Using Python to build a Supervised Machine Learing model that can predict the creditworthiness of borrowers based on the given information listed below with a high degree of accuracy.
Historical lending activity from a peer-to-peer lending services company including the following attributes:
Loan SizeInterest RateBorrower IncomeDebt to IncomeNumber of AccountsDerogatory MarksTotal Debt
From this labeled dataset, we attempted to train a model to predict if the loans were marked as "High Risk" or "Healthy" using Logistic Regression Analysis for classification. To accomplish this goal we trained two models according to the following process:
- Separating the labels from the loan data so the model couldn't "see" what it was trying to predict.
- Splitting the data into training and testing segments so the model would have data it hadn't seen before to test if our training had worked.
- Running the training on the first model with the data as-is and checking it on the test results.
- Resampling the data using a method called
Random Over-Samplingwhere we create extra samples of the minority group (the high risk group in this case) so that the samples of each group were equal in size, and we could be sure our model could "see" both groups an equal number of times. Our original dataset split was 75,036 Healthy vs 2,500 High Risk, which could cause our model to overlook the smaller group. Our resampled data was 56,271 samples each for both Healthy and High Risk. - Training the second model on the newly resampled dataset, and checking the second model on the original test data to compare the results to the original model.
Precision: Number of correct positive predictions over all predicted positives (postivies = high risk loans in this case). In simple terms, the ability of our models to avoid false positives.

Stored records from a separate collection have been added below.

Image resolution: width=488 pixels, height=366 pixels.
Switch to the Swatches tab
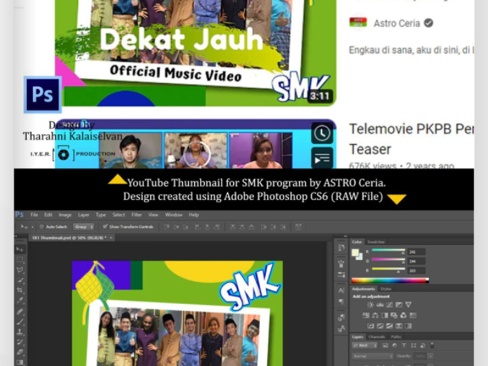(376, 242)
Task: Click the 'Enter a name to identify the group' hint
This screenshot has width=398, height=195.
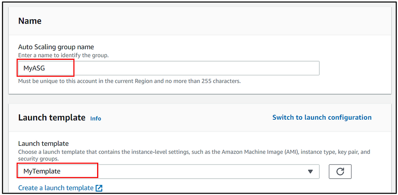Action: (63, 55)

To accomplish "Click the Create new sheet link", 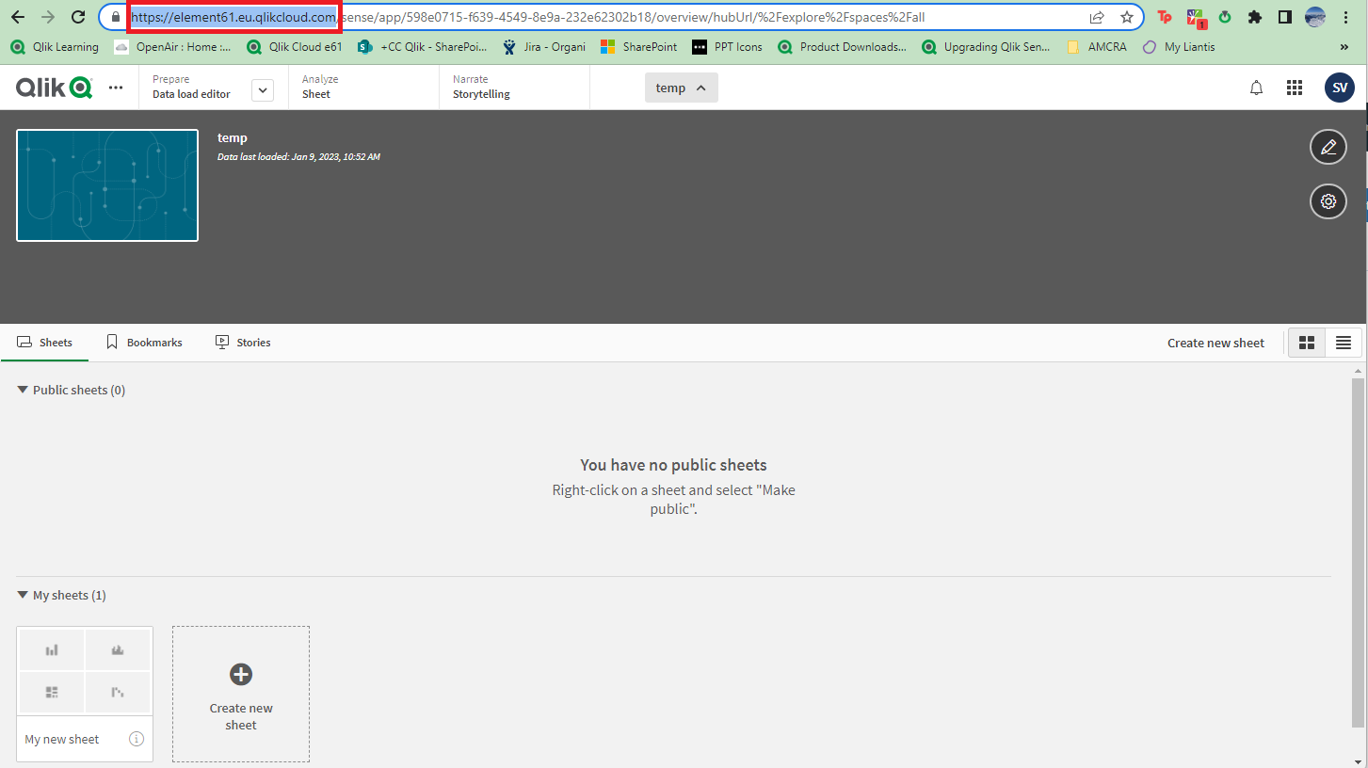I will tap(1215, 343).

Recall: Number of correct positive predictions over all actual positives (positives again are equal to high risk loans in this case). In simple terms, the ability of our models to catch all cases of positives and avoid false negatives.

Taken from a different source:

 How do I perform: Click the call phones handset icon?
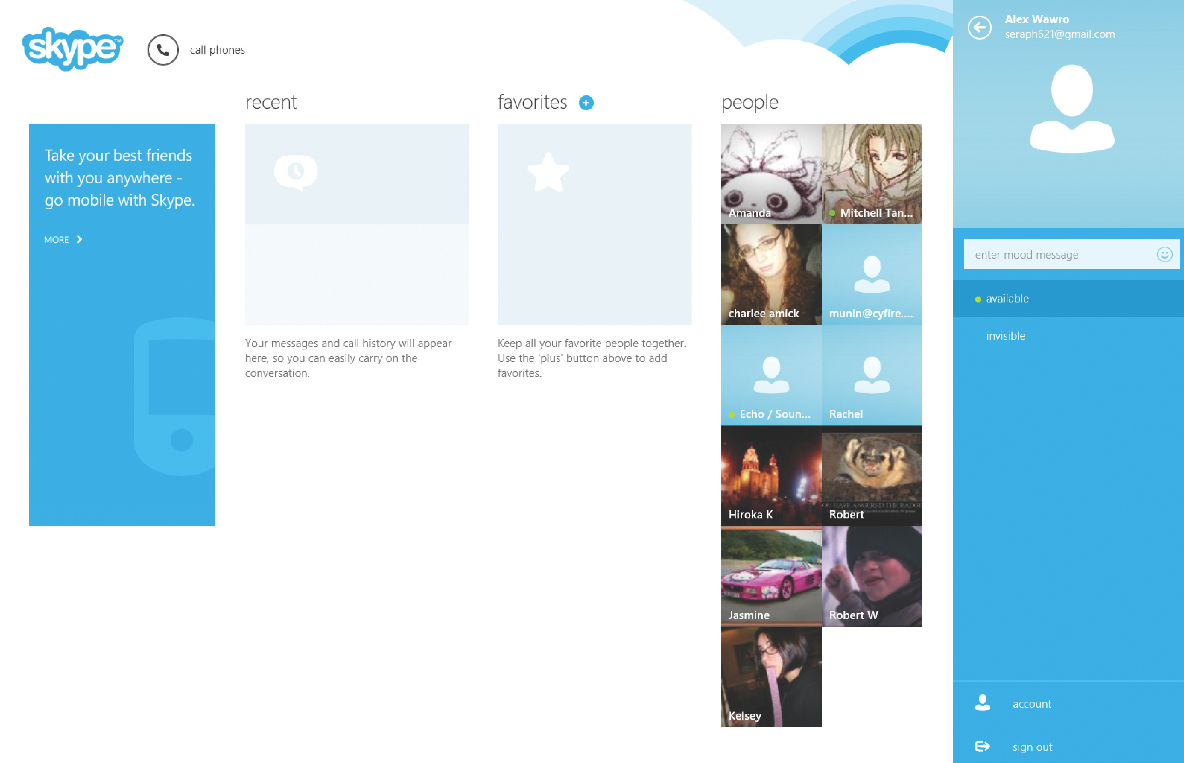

Balanced Accuracy: Weighted average of accuracy per each class or sub-group (healthy loans vs high risk loans in our case). In simple terms, a general measure of how often our models are correct, taking into account each group they are predicting.
- Description of Model: Logistic Regression Analysis of Original Data
- Balanced Accuracy Score: 95.2%
- Precision Scores:
- Healthy Loans: 100%
- High Risk Loans: 85%
- Recall Scores:
- Healthy Loans: 99%
- High Risk Loans: 91%
- Description of Model: Logistic Regression Analysis of Randomly Oversampled Data
- Balanced Accuracy Score: 99.4%
- Precision Scores:
- Healthy Loans: 100%
- High Risk Loans: 84%
- Recall Scores:
- Healthy Loans: 99%
- High Risk Loans: 99%
Both models performed extremely well in predicting Healthy loans with 100% Precision and 99% Recall, but our first model scored a bit lower with High Risk loans. With a Precision score of 85% it returned 102 false positives in our tests. It also returned 56 false negatives with a Recall score of 91%.
The resampled data seemed to make a noticable impact in improving performance, particularly on Recall, which jumped from 91% up to 99% and brought our overall Balanced Accuracy Score up from 95.2% to 99.4%. The false negatives dropped considerably, from 56 to only 4, however there was a slight increase in false positives, from 102 to 116, accounting for the decrease in Precision for this model, dropping from 85% to 84%. This was the only metric where our second model was outperformed by the first.
These changes make sense, given the tendency for Random Oversampling to over-represent the minority group by nature of how it works, but given the final results there does seem to be an improvement in performance which looks very promising.
The performance of this model in the real world will depend greatly on the context in which it is used (i.e. if it is more important for it to predict the High Risk loans or the Healthy ones). I would recommend discussing these results with an industry Subject Matter Expert to determine its use-case and the implications for trading a decrease in false negatives for an increase in false positives to determine a final decision on whether to implement this model, but the strong Accuracy and Recall scores indicate that this model is likely to perform well in the real world based on the data we've collected so far.